Государство и политика — страница 60 из 85

– Как же иначе?

– Если окажется два, то не представится ли тот и другой иным и одним?

– Да.

– А когда тот и другой – один, оба же вместе – два, – два не будут ли мыслимы не отдельными, а одним?

– Справедливо.

– Ведь и зрение видит великое и малое, говорим мы, но видит не отдельным, а чем-то слитным[387]. Не так ли?

– Да.

– Чрез объяснение же этого, мышление принуждено бывает видеть великое и малое, вопреки зрению, не слитным, а отдельным.

– Справедливо.

– Так не отсюда ли прежде приходит нам в голову спрашивать: что такое великое и что опять малое?

– Без сомнения.

– И потому-то одно назвали мы мыслимым, а другое – видимым.

– Весьма справедливо, – сказал он.

– Вот же это и хотел я недавно выразить, говоря, что одним вызывается размышление, а другим нет: что действует на чувство вместе с свойствами, противными себе, то вызывает размышление; а что нет, то не возбуждает его.

– Теперь понимаю, – сказал он, – и мне кажется, что это так.

– Что же? Число и единица к которому роду, думаешь, относятся?

– Этого не соображу, – сказал он.

– Но заключай из того, что прежде сказано, – примолвил я. – Ведь если одно достаточно усматривается либо берется каким-нибудь иным чувством, само по себе, то не может вести к сущности, подобно тому, как мы говорили о пальце; а когда в нем видим вместе нечто ему противное, так что оно представляется нисколько не более одним, как и противным, тогда, конечно, требуется уже судья, – в этом случае душа принуждена бывает недоумевать и, возбуждая в себе мысль, исследовать и спрашивать, что такое одно само в себе, и таким образом учение об одном становится возводителем души и направителем к созерцанию сущего.

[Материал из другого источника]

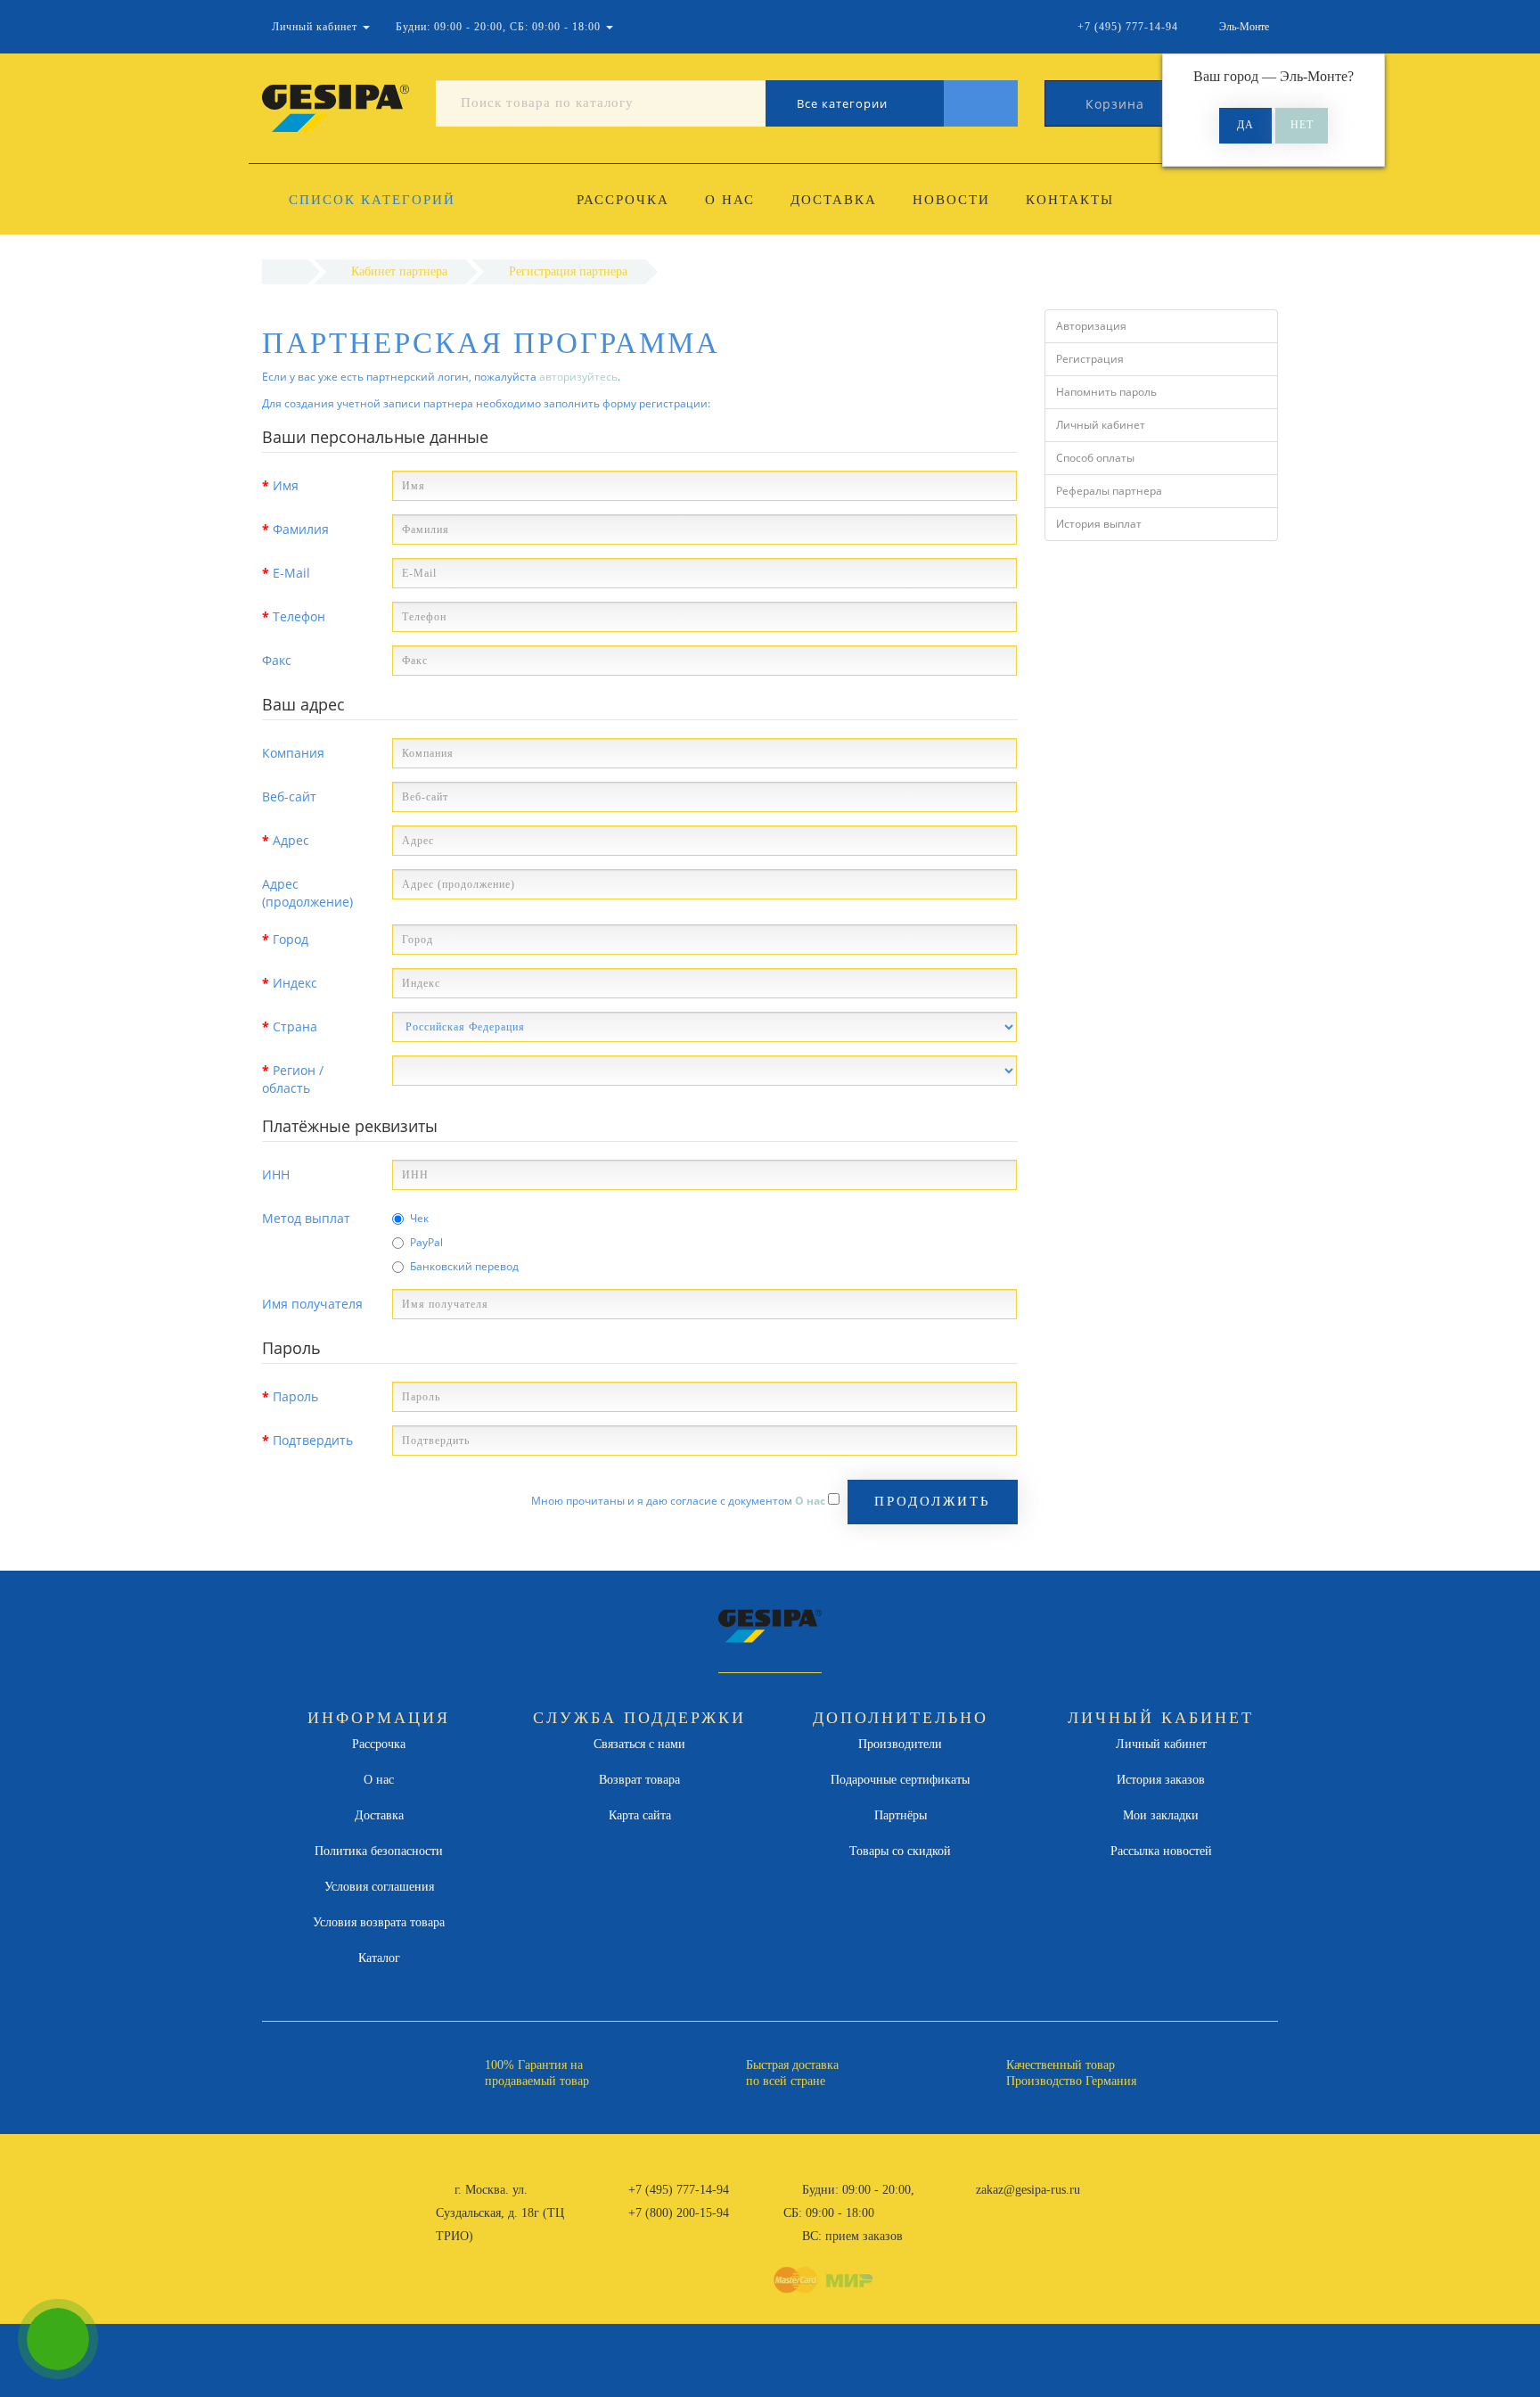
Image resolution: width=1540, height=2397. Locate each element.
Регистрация (1090, 358)
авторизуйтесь (578, 376)
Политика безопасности (379, 1851)
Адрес (291, 840)
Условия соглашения (379, 1886)
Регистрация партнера (568, 271)
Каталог (379, 1958)
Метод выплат (306, 1218)
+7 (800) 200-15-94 (678, 2213)
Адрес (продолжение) (307, 892)
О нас (730, 200)
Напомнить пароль (1106, 391)
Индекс (295, 982)
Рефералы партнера (1109, 490)
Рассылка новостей (1161, 1851)
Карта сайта (640, 1815)
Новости (951, 200)
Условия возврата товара (379, 1922)
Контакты (1070, 200)
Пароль (295, 1396)
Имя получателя (312, 1303)
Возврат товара (639, 1779)
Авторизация (1091, 325)
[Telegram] (995, 2213)
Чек (419, 1218)
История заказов (1161, 1779)
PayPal (426, 1242)
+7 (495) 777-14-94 (678, 2189)
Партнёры (900, 1815)
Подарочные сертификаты (900, 1779)
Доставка (833, 200)
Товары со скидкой (900, 1851)
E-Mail (291, 572)
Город (290, 939)
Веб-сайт (289, 796)
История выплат (1099, 523)
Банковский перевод (464, 1266)
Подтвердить (313, 1440)
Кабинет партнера (399, 271)
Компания (293, 752)
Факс (276, 660)
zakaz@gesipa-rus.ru (1028, 2189)
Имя (286, 485)
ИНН (276, 1174)
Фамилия (301, 529)
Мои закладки (1161, 1815)
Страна (295, 1026)
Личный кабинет (1100, 424)
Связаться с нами (639, 1744)
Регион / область (293, 1079)
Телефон (299, 616)
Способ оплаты (1095, 457)
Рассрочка (623, 200)
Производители (900, 1744)
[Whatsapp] (966, 2211)
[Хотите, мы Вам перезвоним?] (58, 2339)
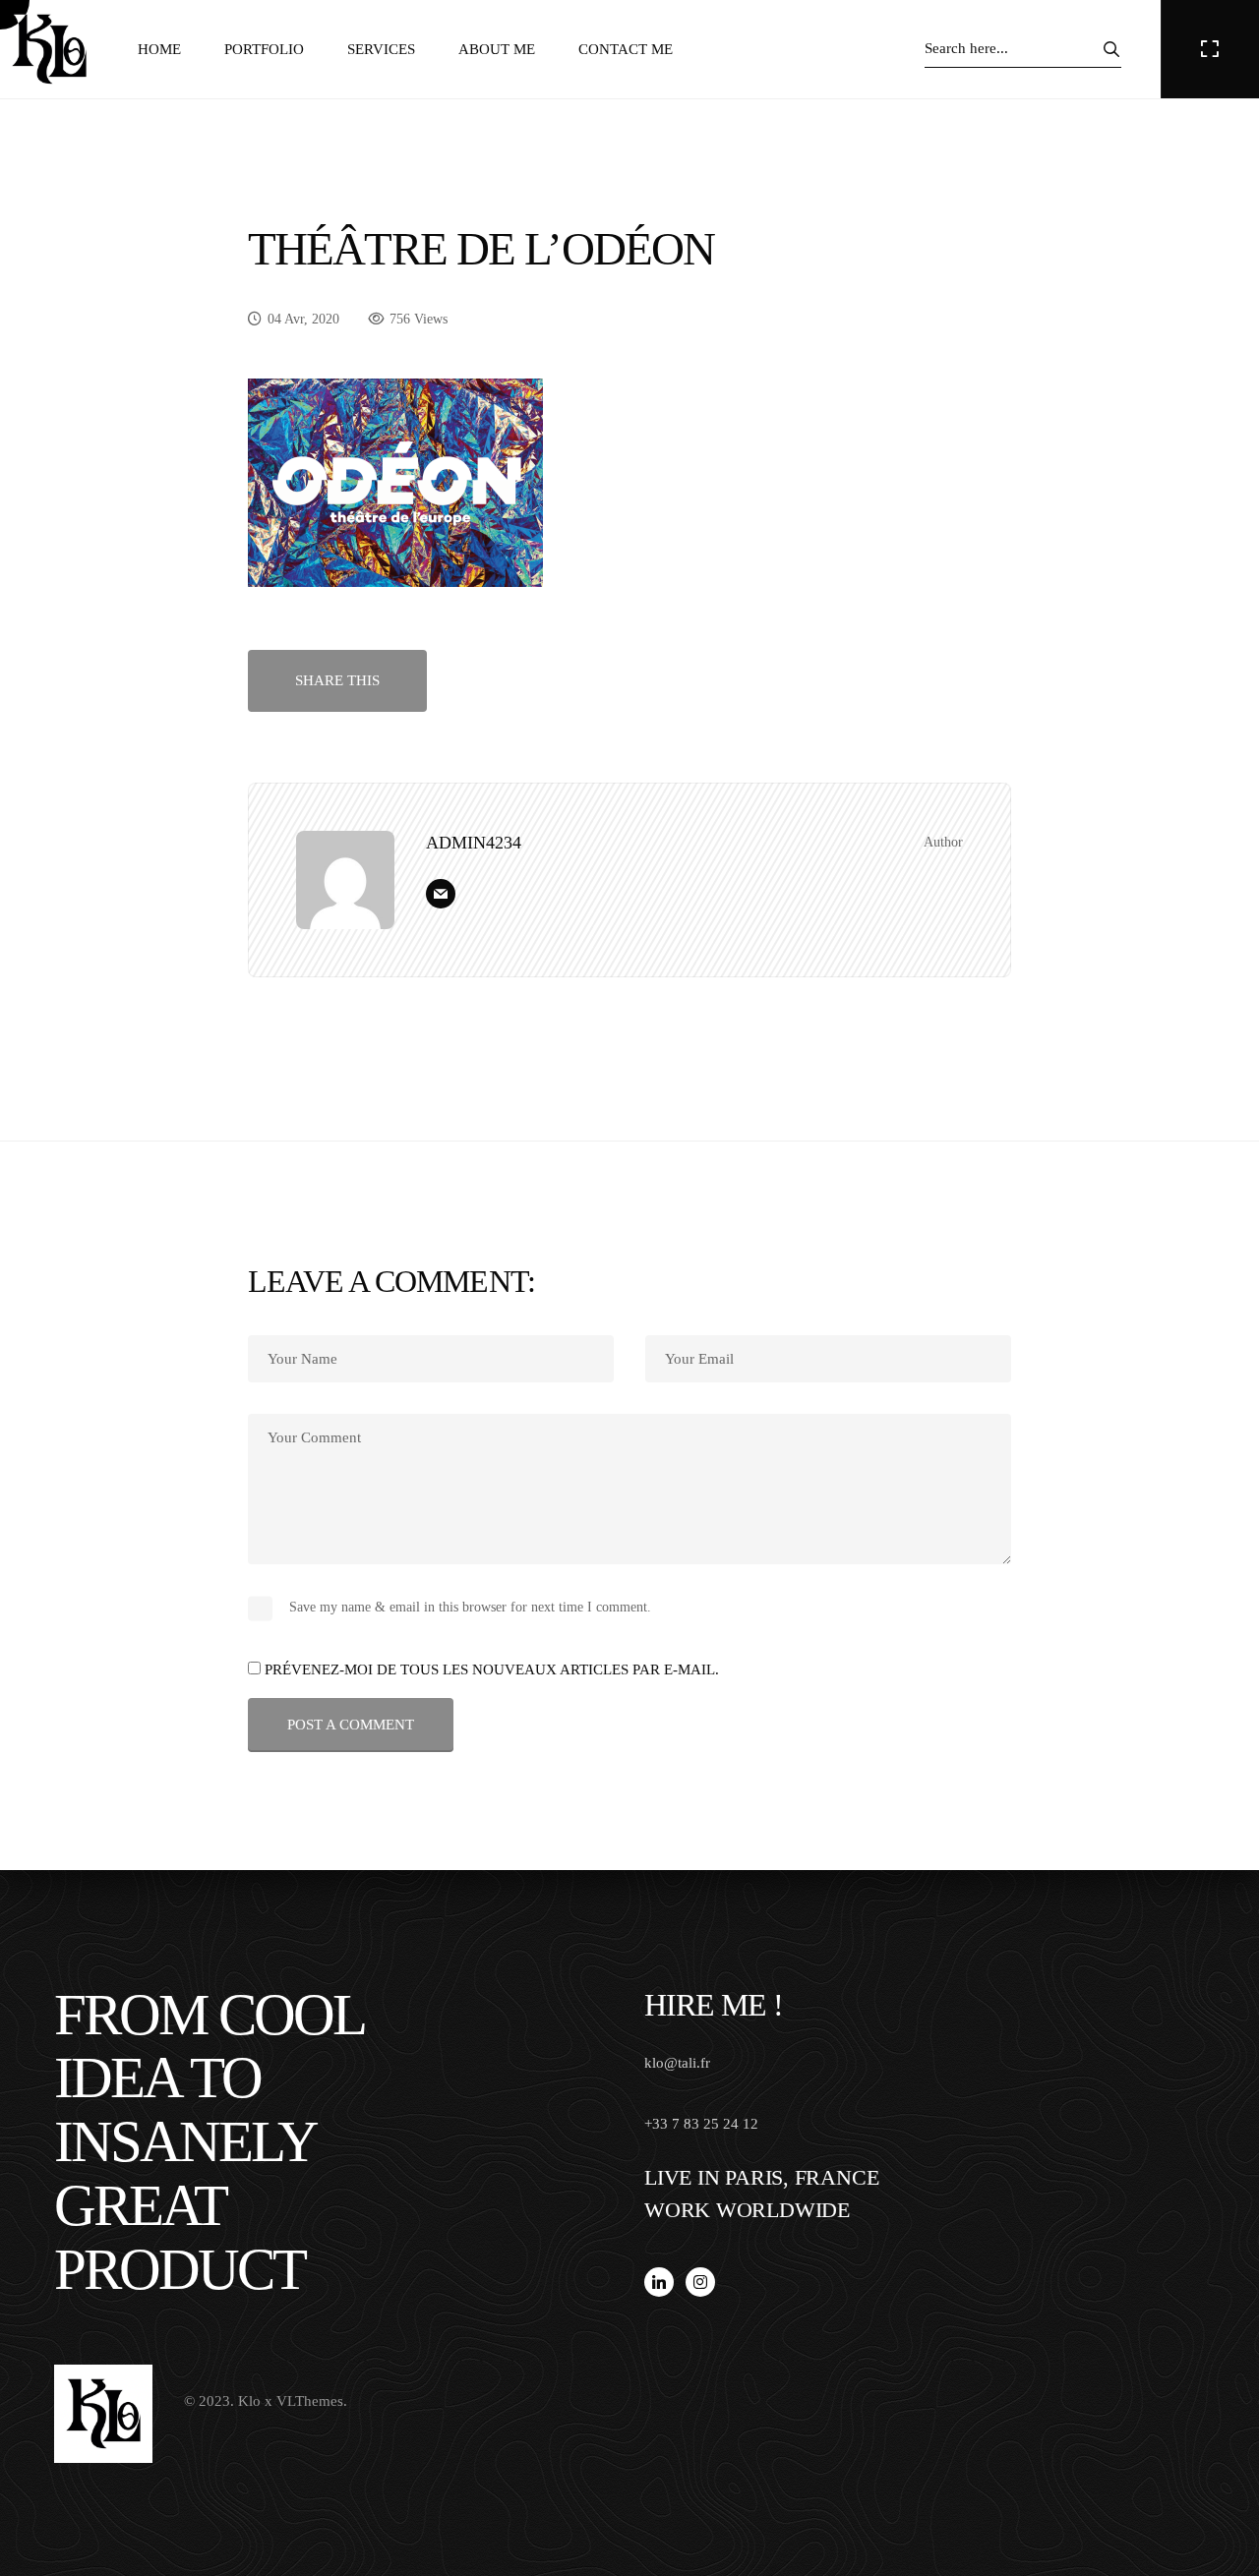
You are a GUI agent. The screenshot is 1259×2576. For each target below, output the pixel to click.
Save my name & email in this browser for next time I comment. (470, 1607)
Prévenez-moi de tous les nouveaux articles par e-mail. (492, 1669)
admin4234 (473, 842)
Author (943, 842)
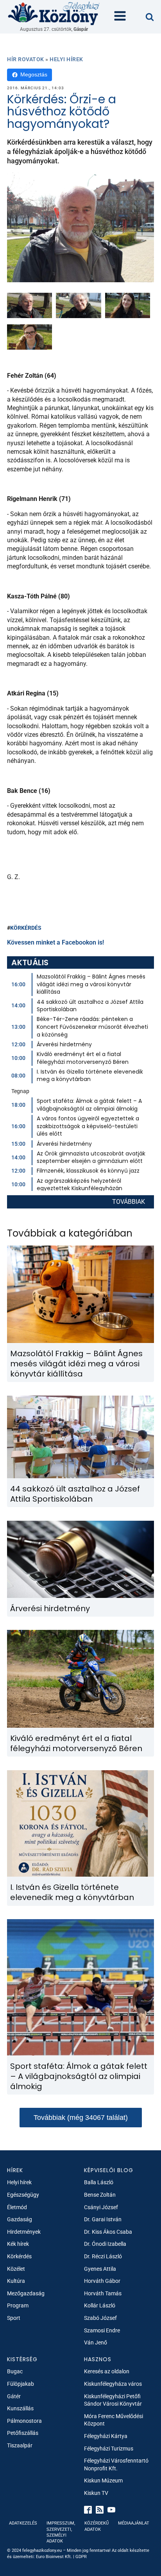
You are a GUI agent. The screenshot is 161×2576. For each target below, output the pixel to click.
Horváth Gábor (102, 2281)
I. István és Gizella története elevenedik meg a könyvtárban (90, 1075)
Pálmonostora (24, 2421)
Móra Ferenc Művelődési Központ (113, 2420)
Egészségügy (23, 2195)
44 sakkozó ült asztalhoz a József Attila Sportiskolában (90, 1006)
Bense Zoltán (100, 2195)
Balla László (98, 2182)
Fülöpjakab (20, 2384)
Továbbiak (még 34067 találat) (81, 2117)
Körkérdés (19, 2256)
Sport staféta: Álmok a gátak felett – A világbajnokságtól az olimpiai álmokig (89, 1105)
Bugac (15, 2371)
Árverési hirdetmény (64, 1044)
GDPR (81, 2556)
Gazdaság (19, 2219)
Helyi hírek (66, 59)
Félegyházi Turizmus (108, 2448)
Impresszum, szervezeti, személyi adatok (61, 2532)
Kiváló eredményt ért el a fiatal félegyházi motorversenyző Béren (83, 1058)
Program (18, 2305)
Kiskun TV (96, 2493)
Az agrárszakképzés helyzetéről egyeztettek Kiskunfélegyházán (79, 1184)
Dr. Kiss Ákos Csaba (108, 2232)
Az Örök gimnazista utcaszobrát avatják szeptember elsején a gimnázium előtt (91, 1157)
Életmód (17, 2207)
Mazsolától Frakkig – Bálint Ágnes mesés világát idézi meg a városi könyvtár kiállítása (91, 984)
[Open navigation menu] (120, 16)
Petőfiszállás (22, 2433)
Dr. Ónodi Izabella (105, 2244)
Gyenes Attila (100, 2269)
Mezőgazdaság (26, 2293)
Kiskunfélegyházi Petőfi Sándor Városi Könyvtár (113, 2400)
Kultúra (16, 2281)
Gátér (14, 2396)
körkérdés (25, 928)
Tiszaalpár (19, 2445)
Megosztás (33, 74)
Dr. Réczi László (103, 2256)
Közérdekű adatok (96, 2526)
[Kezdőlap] (54, 13)
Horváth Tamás (103, 2293)
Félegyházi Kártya (105, 2436)
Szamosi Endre (102, 2330)
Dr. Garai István (103, 2219)
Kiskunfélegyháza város (113, 2384)
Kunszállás (20, 2408)
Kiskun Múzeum (103, 2480)
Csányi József (101, 2207)
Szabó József (100, 2318)
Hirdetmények (24, 2232)
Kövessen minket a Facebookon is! (55, 942)
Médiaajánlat (133, 2523)
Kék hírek (18, 2244)
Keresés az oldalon (106, 2371)
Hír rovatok (25, 59)
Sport (13, 2318)
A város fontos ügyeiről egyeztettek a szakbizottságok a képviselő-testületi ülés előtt (88, 1126)
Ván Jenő (95, 2342)
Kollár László (99, 2305)
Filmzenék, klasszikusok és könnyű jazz (88, 1171)
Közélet (16, 2269)
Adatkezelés (23, 2523)
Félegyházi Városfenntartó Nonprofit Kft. (116, 2464)
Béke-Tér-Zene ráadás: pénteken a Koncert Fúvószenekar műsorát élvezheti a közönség (92, 1026)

– Разумеется, – сказал он, – на это-то особенно смотрит она; ибо вместе с тем тожественное видим мы как одно, а неопределенное – как множество.

– А если одно, – примолвил я, – то и все число не будет ли этим тожеством?

– Как не будет?

– Но наука вычислять и считать не вся ли занимается числом?

– И очень.

– Поэтому она, явно, возводит к истине.

– Да, чрезвычайно.

– Стало быть, она, как видно, принадлежит к тем наукам, каких мы ищем; ибо военному человеку необходимо знать это для распорядка войск, а философу, выникающему из мира вещей чувственных, – для достижения сущности; иначе он никогда не будет счетчиком.

– Так, – сказал он.

– Ведь наш-то страж есть и человек военный, и философ.

– Что же иное?

– Посему эту науку, Главкон, надобно утвердить законом и убедить тех, которые намереваются занять в городе высокие должности, чтобы они упражнялись в науке счисления не как люди простые, но входили своею мыслью в созерцание природы чисел – не для купли и продажи, как занимаются этим купцы и барышники, а для войны и самой души – с целью облегчить ей обращение от вещей бытных к истине и сущности.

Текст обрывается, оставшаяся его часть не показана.